The answer is to be an exact copy of the lines below running from the line with "Where should I click to: Open the" down to the line with "Task: Click the home icon in breadcrumb", both ends included, and nothing more.

**SUPPLIED MATERIAL**
# # # #

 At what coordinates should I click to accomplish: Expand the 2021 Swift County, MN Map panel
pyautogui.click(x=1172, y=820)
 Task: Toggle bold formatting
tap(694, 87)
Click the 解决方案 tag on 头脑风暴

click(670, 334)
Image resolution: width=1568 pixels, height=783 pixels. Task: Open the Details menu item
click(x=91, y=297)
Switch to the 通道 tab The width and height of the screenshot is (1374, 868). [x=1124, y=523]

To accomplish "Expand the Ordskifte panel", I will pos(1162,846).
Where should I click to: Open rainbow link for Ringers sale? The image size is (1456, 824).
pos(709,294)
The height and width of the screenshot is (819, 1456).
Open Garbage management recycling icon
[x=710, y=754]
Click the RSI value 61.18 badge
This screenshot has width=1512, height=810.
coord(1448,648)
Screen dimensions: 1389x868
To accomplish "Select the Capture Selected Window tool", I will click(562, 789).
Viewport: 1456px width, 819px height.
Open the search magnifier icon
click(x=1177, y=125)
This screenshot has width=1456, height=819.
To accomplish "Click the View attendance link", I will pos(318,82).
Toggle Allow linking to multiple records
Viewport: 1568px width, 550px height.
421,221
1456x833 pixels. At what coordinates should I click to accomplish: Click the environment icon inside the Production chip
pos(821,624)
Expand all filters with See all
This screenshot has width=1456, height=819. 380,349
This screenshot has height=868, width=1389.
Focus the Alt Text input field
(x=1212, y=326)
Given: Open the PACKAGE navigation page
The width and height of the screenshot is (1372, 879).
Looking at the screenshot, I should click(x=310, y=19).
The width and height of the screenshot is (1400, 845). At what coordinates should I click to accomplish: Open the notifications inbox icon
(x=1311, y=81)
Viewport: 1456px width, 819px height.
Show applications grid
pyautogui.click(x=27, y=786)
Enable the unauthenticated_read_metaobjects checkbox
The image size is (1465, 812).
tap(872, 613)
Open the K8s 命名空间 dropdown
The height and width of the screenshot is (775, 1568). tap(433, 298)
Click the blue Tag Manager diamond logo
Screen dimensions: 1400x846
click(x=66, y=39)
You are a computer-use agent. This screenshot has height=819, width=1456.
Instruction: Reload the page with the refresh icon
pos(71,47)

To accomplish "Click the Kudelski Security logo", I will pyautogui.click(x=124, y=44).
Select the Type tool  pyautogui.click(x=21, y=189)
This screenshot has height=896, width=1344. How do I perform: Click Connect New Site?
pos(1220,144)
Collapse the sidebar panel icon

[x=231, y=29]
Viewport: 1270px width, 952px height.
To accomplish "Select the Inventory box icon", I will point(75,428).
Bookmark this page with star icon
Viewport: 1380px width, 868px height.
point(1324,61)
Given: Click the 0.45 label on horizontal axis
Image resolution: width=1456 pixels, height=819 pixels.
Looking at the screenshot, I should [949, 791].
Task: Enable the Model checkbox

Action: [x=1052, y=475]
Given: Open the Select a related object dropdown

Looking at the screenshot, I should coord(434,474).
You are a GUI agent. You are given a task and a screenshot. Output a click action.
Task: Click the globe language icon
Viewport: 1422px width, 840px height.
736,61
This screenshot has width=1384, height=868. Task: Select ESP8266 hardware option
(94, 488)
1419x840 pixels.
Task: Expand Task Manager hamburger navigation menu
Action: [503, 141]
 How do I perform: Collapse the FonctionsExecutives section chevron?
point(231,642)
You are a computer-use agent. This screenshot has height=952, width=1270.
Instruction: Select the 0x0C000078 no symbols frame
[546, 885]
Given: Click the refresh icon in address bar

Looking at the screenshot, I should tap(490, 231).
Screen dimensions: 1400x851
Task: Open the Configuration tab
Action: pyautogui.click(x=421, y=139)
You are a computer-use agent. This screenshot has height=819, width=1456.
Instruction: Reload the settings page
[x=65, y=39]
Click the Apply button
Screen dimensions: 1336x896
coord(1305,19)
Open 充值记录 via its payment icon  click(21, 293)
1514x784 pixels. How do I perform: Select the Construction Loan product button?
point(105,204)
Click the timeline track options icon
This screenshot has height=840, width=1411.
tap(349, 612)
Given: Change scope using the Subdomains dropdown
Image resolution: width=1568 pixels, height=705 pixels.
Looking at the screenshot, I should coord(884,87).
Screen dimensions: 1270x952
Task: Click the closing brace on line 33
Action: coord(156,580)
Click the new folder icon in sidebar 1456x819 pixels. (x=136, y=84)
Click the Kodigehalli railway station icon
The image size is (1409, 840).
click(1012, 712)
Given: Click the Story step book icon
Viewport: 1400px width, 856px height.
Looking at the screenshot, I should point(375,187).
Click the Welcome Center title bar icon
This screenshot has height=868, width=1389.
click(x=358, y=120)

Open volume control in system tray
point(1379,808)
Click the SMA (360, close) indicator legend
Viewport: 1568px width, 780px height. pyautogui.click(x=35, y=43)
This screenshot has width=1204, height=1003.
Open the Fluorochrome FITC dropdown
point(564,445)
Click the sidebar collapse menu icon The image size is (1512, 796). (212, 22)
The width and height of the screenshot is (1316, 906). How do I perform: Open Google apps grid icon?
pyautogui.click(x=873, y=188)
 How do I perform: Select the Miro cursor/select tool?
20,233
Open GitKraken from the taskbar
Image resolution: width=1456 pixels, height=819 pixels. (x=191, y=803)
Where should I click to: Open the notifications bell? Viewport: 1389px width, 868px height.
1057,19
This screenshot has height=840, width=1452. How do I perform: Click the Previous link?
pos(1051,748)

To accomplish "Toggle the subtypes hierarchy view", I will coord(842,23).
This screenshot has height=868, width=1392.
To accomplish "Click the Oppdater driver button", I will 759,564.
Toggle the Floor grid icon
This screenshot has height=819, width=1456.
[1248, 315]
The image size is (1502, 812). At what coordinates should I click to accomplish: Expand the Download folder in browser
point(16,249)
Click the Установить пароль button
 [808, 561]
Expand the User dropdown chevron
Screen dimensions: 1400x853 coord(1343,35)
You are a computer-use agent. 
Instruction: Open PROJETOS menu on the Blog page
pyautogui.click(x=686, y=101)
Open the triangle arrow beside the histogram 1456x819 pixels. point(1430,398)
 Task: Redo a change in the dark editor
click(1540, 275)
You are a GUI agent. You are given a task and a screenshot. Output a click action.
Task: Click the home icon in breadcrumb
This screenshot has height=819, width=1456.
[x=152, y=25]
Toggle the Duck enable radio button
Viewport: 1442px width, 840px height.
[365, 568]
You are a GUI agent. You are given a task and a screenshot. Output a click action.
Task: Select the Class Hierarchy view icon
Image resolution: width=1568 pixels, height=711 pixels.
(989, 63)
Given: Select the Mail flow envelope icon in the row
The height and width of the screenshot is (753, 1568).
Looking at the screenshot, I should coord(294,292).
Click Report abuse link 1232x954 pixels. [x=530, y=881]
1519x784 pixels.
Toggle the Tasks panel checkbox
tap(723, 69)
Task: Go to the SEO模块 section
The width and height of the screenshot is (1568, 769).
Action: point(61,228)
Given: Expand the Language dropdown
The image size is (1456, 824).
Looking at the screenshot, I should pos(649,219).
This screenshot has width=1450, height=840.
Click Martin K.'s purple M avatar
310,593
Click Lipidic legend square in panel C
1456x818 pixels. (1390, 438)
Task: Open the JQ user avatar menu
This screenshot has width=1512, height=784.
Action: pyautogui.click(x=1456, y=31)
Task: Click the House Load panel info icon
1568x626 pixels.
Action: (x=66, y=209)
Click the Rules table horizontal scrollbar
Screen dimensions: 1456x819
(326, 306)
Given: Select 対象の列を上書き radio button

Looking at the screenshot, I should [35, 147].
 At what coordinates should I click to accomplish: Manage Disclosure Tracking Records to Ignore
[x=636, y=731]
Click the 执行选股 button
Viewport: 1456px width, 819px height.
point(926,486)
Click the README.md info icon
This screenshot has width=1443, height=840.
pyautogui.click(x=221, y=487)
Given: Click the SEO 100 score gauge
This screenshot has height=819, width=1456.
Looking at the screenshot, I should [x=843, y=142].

# # # #

**ANSWER SPACE**
Where should I click to: Open the notifications bell? Viewport: 1389px width, 868px height.
1057,19
This screenshot has height=840, width=1452. How do I perform: Click the Previous link?
pos(1051,748)

To accomplish "Toggle the subtypes hierarchy view", I will coord(842,23).
This screenshot has height=868, width=1392.
To accomplish "Click the Oppdater driver button", I will 759,564.
Toggle the Floor grid icon
This screenshot has height=819, width=1456.
[1248, 315]
The image size is (1502, 812). At what coordinates should I click to accomplish: Expand the Download folder in browser
point(16,249)
Click the Установить пароль button
 [808, 561]
Expand the User dropdown chevron
Screen dimensions: 1400x853 coord(1343,35)
You are a computer-use agent. 
Instruction: Open PROJETOS menu on the Blog page
pyautogui.click(x=686, y=101)
Open the triangle arrow beside the histogram 1456x819 pixels. point(1430,398)
 Task: Redo a change in the dark editor
click(1540, 275)
You are a GUI agent. You are given a task and a screenshot. Output a click action.
Task: Click the home icon in breadcrumb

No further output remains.